DESCRIPTION OF THE TASK — From the header of the article about the 5th GEF Assembly side event, list every word that begins with a capital letter, in the order they appear.

TEXT UNDER STUDY —
--- START ---

Community Leaders share their Experiences at a 5th GEF Assembly Side Event
Cancun, Mexico. Environmental degradation and climate change affect communities around the world. Using their local knowledge and expertise, these communities are often best suited to develop solutions for the environmental challenges they encounter. This recognition was the theme in a GEF Small Grants Programme Side Event of the 5th GEF Assembly called "Partnerships to scale up Innovative Community Approaches". The event was led by Ms. Adriana Dinu, Executive Coordinator and Director a.i, UNDP - Global Environment Facility, who opened the session by stating that "Today, we will hear from communities' leaders from around the world and learn how they are implementing change from the ground up, providing innovative examples that are being scaled up by a variety of different donors and partners."

--- END ---

EXCERPTED DATA —
--- START ---

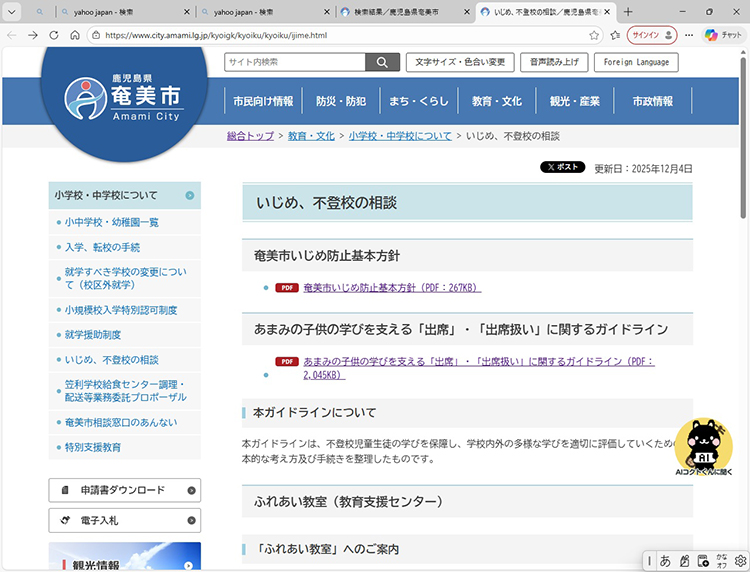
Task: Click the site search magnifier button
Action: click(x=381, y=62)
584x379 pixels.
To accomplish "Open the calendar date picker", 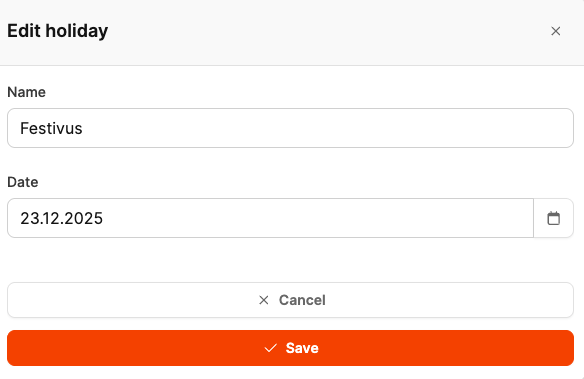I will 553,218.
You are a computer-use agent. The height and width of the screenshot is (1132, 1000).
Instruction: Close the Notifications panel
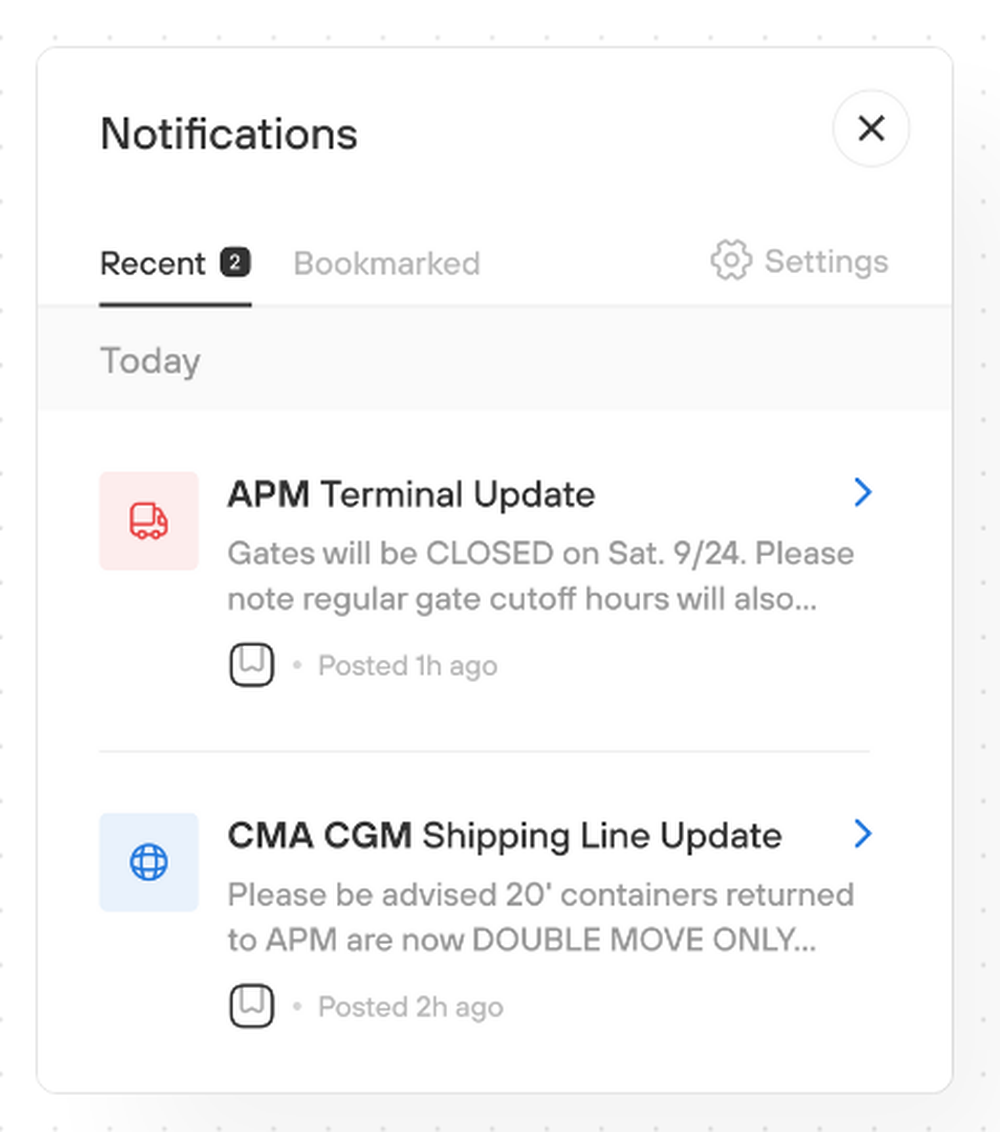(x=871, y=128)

--- END ---
--- START ---

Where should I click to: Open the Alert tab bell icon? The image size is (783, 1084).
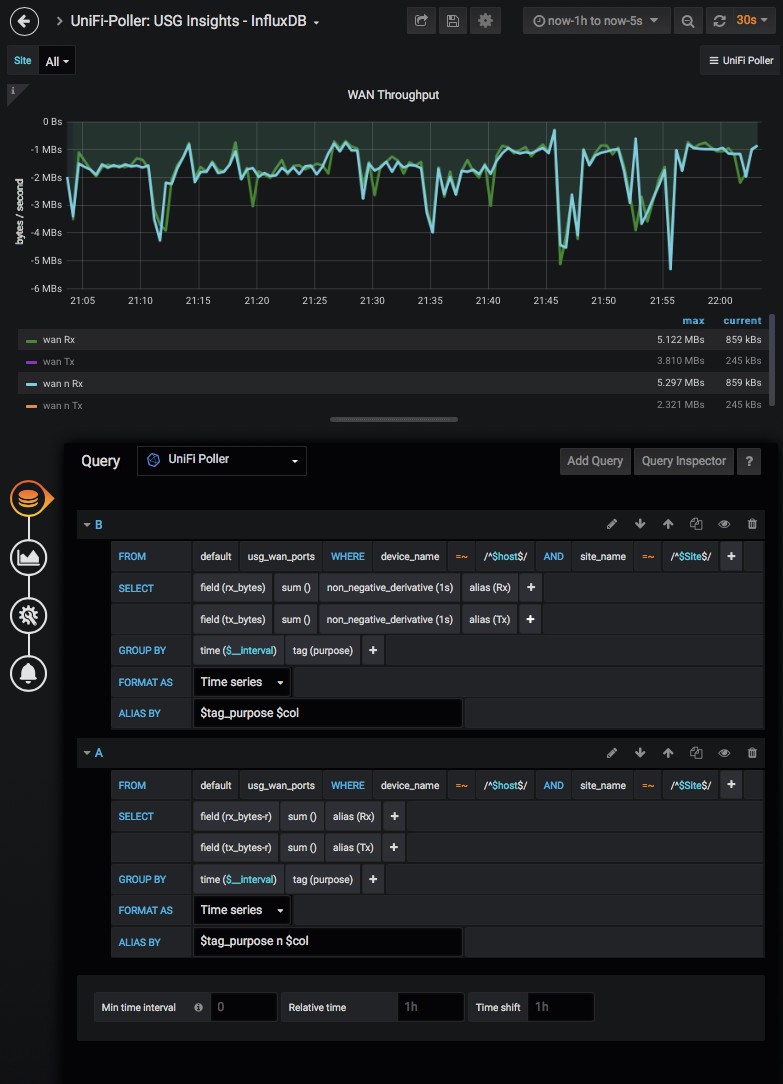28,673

--- END ---
--- START ---

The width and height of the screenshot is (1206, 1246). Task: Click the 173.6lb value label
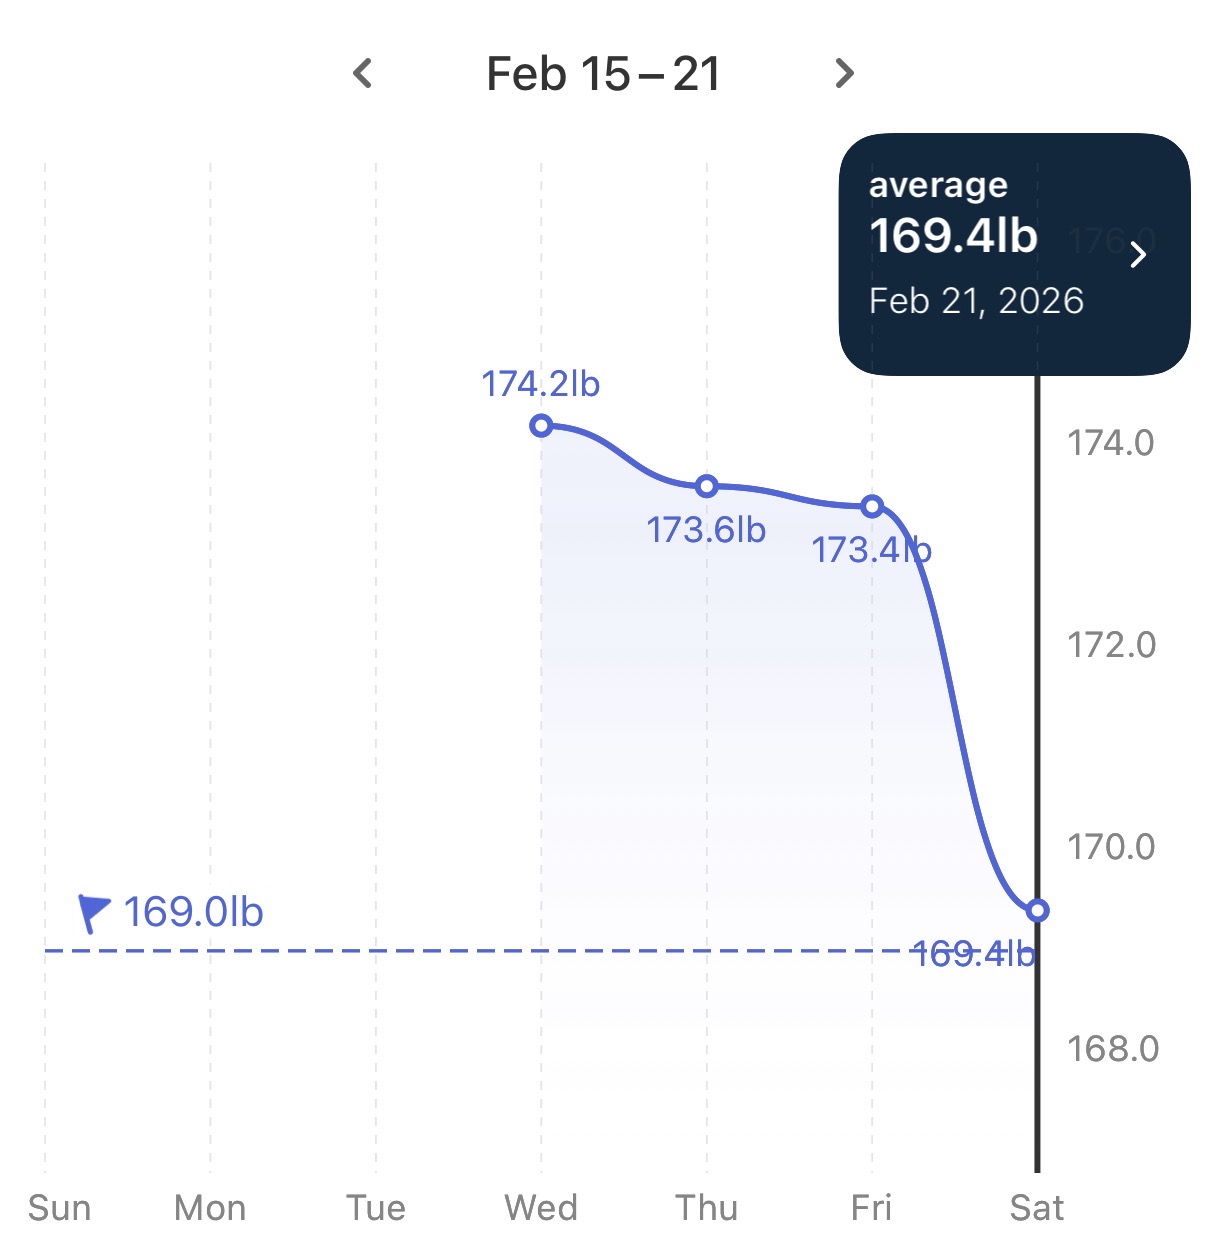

--- END ---

EXPECTED OUTPUT — Community, Leaders, Experiences, GEF, Assembly, Side, Event